◆ INFORMATION GIVEN
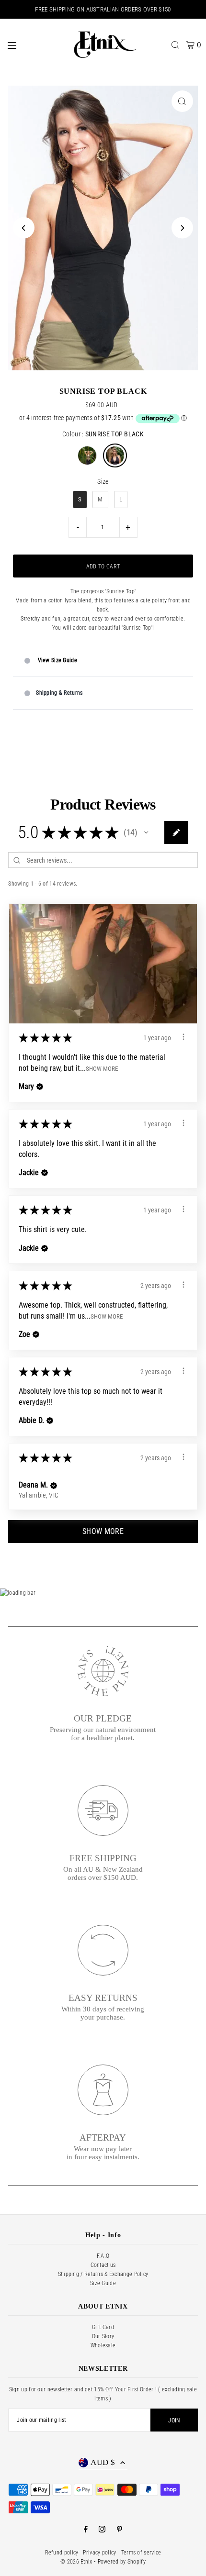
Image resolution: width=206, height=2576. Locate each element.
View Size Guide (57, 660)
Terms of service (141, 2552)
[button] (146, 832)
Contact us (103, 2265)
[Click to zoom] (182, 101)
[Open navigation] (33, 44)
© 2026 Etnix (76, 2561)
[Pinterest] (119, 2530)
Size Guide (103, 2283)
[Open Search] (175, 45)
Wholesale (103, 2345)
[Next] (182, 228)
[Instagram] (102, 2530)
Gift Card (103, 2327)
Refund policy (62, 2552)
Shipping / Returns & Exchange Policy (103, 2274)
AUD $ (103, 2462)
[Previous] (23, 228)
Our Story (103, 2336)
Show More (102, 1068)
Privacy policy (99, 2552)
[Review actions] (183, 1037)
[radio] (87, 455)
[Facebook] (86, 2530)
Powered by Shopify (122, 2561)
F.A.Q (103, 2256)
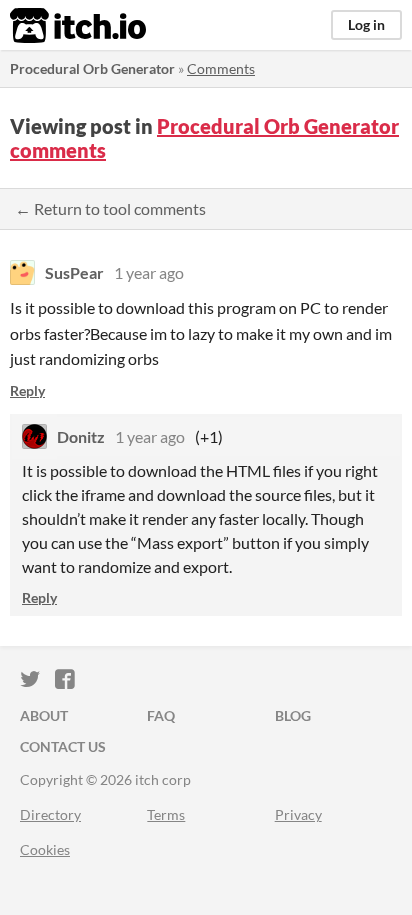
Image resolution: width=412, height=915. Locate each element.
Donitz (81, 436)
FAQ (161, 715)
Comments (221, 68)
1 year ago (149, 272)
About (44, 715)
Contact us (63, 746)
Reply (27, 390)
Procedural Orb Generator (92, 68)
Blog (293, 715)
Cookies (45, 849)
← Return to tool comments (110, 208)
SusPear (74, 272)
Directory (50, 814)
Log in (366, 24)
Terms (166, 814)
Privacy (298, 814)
---
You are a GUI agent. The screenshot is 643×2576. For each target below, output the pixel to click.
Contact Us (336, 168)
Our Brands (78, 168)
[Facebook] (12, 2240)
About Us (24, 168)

◆ REQUIRED ACTION
Look above for the line with "Gift Card (103, 2327)" and the line with "Privacy (298, 814)", then copy them and all lines in between exactly as written, and only those, without any pictures.

◆ RESPONSE BOX
Gift Card (103, 2327)
Refund policy (62, 2552)
Shipping / Returns & Exchange Policy (103, 2274)
AUD $ (103, 2462)
[Previous] (23, 228)
Our Story (103, 2336)
Show More (102, 1068)
Privacy policy (99, 2552)
[Review actions] (183, 1037)
[radio] (87, 455)
[Facebook] (86, 2530)
Powered by Shopify (122, 2561)
F.A.Q (103, 2256)
Image resolution: width=412, height=915. Locate each element.
Donitz (81, 436)
FAQ (161, 715)
Comments (221, 68)
1 year ago (149, 272)
About (44, 715)
Contact us (63, 746)
Reply (27, 390)
Procedural Orb Generator (92, 68)
Blog (293, 715)
Cookies (45, 849)
← Return to tool comments (110, 208)
SusPear (74, 272)
Directory (50, 814)
Log in (366, 24)
Terms (166, 814)
Privacy (298, 814)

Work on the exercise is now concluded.